Author: A/Qotba, Hamda Abdulla; Al Nuaimi, Ahmed Sameer; Al Mujalli, Hanan; Zainel, Abduljaleel Abdullatif; Khudadad, Hanan; Marji, Tamara; Veettil, Shajitha Thekke; Syed, Mohamed Ahmed
Title: COVID-19 Surveillance in the Primary Health Care Population of Qatar: Experience of Prioritizing Timeliness Over Representativeness When Sampling the Population Cord-id: 1t93f1ws Document date: 2021_5_7
ID: 1t93f1ws
Snippet: SARS-CoV2 a new emerging Corona Virus Disease in humans, which called for containment measures by many countries. The current paper aims to discuss the impact of two different sampling methodologies when executing a drive through COVID-19 survey on the quality of estimated disease burden measures. Secondary data analysis of a pilot cross-sectional survey targeting Qatar's primary health care registered population was done. Two groups with different sampling methods were compared for estimating C
Document: SARS-CoV2 a new emerging Corona Virus Disease in humans, which called for containment measures by many countries. The current paper aims to discuss the impact of two different sampling methodologies when executing a drive through COVID-19 survey on the quality of estimated disease burden measures. Secondary data analysis of a pilot cross-sectional survey targeting Qatar's primary health care registered population was done. Two groups with different sampling methods were compared for estimating COVID-19 point prevalence using molecular testing for nasopharyngeal swabs. The first group is a stratified random sample non-proportional to size (N = 260). A total of 16 population strata based on age group, gender, and nationality were sampled. The second group is the Open invitation group (N = 841). The results showed that the two groups were obviously and significantly different in age and nationality.
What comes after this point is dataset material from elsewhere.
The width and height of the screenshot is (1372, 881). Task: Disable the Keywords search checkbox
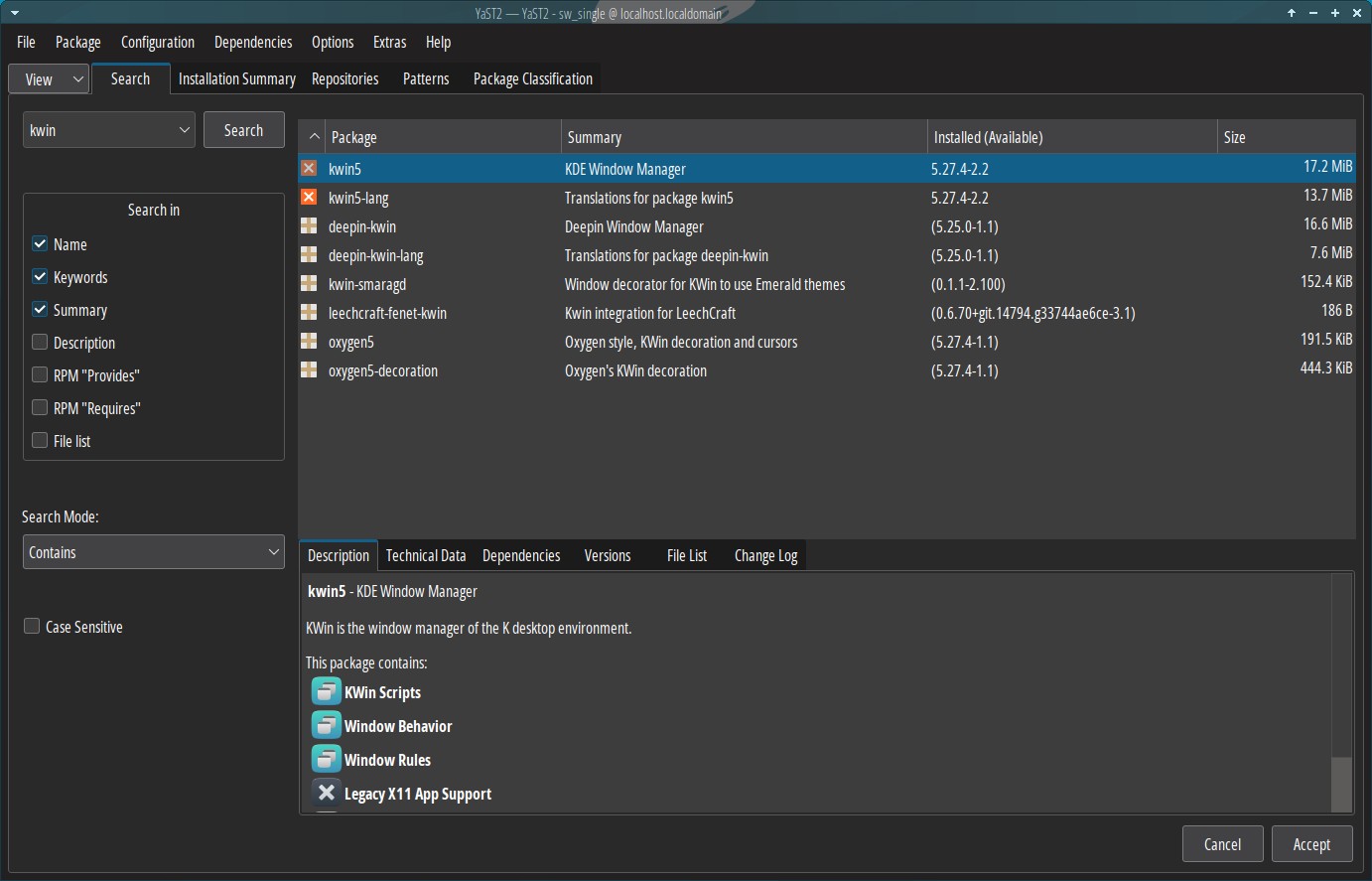[x=40, y=276]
Besides, reporting of COVID-19 symptoms was more frequent in the open invitation group (28.2%) than the random sample (16.2%). The open invitation group overestimated the symptomatic COVID-19 prevalence rate by more than four times, while it overestimated the asymptomatic COVID-19 cases by a small margin. The overall prevalence rate of active COVID-19 cases in the open invitation sample (13.3%) was almost double that of the random sample (6.9%). Furthermore, using population sampling weights reduced the prevalence rate to 0.8%. The lesson learned here is that it is wise to consider the magnitude of bias introduced in a surveillance system when relying on convenient sampling approaches in response to time constraints.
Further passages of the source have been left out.